On Tuesday, Jan. 31, the House Governmental Affairs Committee heard testimony from several residents and affected neighbors including DeKalb County CEO Burrell Ellis, Police Chief William O'Brien, Commissioner Jeff Rader and Dunwoody Mayor Mike Davis. The Commiee listened to testimony for an hour and a half - 45 minutes for and against - then asked questions of the bill's author, Rep. Mike Jacobs. A second meeting is planned for next week. The date and location has not been announced.

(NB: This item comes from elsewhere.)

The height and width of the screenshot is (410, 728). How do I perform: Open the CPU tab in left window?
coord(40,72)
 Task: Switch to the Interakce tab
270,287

On Tuesday, Jan. 24, the House Governmental Affairs Committee reviewed the results of the Carl Vinson Institute's feasibility study offered by State Rep. Mike Jacobs. For about an hour, and fielded questions from the committee on the issue of cityhood, policy, public safety, taxes and the finaicial impact to DeKalb County. No testimony other than Jacobs' was heard and no action was taken by the committee.

House Bill 636 was introduced by State Rep. Mike Jacobs (R-80) and co-sponsored by Rep. Tom Taylor (R-79) in 2011 to incorporate and provide for a charter for the propsoosed City of Brookhaven.

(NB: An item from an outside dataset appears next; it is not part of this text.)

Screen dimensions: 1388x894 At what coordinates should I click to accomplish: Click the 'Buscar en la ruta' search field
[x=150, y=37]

The bill, having been through its first and second readings during the last legislative session, is scheduled to be addressed for the first time this year by the Georgia House of Representatives Governmental Affairs Committee on Tuesday, Jan. 24 at 2 p.m. at the Coverdale Legislative Office Building. During this meeting, the Carl Vinson Institute's feasibility study will be discussed. No public testimony will be accepted, nor will any action be made on this bill by the committee.

According to Craig Foster, policy analyst for the House Governmental Affairs Committee, another meeting for public testimony will take place where residents and bill sponsors will have the opportunity to testify for or against the bill. The public testimony for the bill has not yet been scheduled.

Once public testimony is heard, the committee may make a recommendation to pass or hold a bill in the following format:

  • Recommend Bill or Resolution Do Pass;
  • Recommend Do NOT Pass;
  • Recommend Do Pass with changes (amendments or substitutes);
  • Hold Bill.

Brookhaven Patch will continue to track HB 636 and provide updates as they become available.

HamBurger March 09, 2012 at 08:52 PM
ONE All this cityhood business is a bunch of bull. Our elected officials should be assisting us in making DeKalb County government more responsible. Furthermore, and infinitely more important is the DeKalb County School System. But no, they think new cities will be the savior for the areas considered for cityhood. What are they thinking? Regardless of whether you have school age children, the quality of the county public school system has an effect on your property values. Don’t believe me? Are you aware of the drastic impact the loss of accreditation of public school system in Clayton County had on county property values? If you have school age children are you aware of all the troubles the school system has had over the past few years? As taxpayers, are you aware that there is a convicted felon on the DeKalb County School Board? Are you aware that the current BOE chair has had a couple of sexual harassment lawsuits filed against him and had an uncomfortably cozy relationship with a developer?
HamBurger March 09, 2012 at 08:53 PM
TWO Take a moment to review the articles below. The school system and county government is where we need to put our efforts, not on new cities. Get ready folks, If I read that last article correctly, everyone except for the school tax exempt may be receiving a property tax increase in the near future. Financial picture for DeKalb schools gloomy http://tinyurl.com/6v3e9f4 DeKalb County schools: Never a dull moment http://tinyurl.com/7zxlxfl Panel finds some improvement in DeKalb schools, but not enough http://tinyurl.com/7yn8fdf . . . Don’t feel like a hamburger lunch today . . .
Stephanie L. Arnold March 09, 2012 at 09:37 PM
Hi, there, NorthDeKalbCounty.org. I can't find your survey. If you send it to me in an email, I'll post it to the site so that folks can participate in it if you wish. Thanks so much!
HamBurger March 12, 2012 at 07:05 PM
Huge turnout against the city per a show of hands of attendees.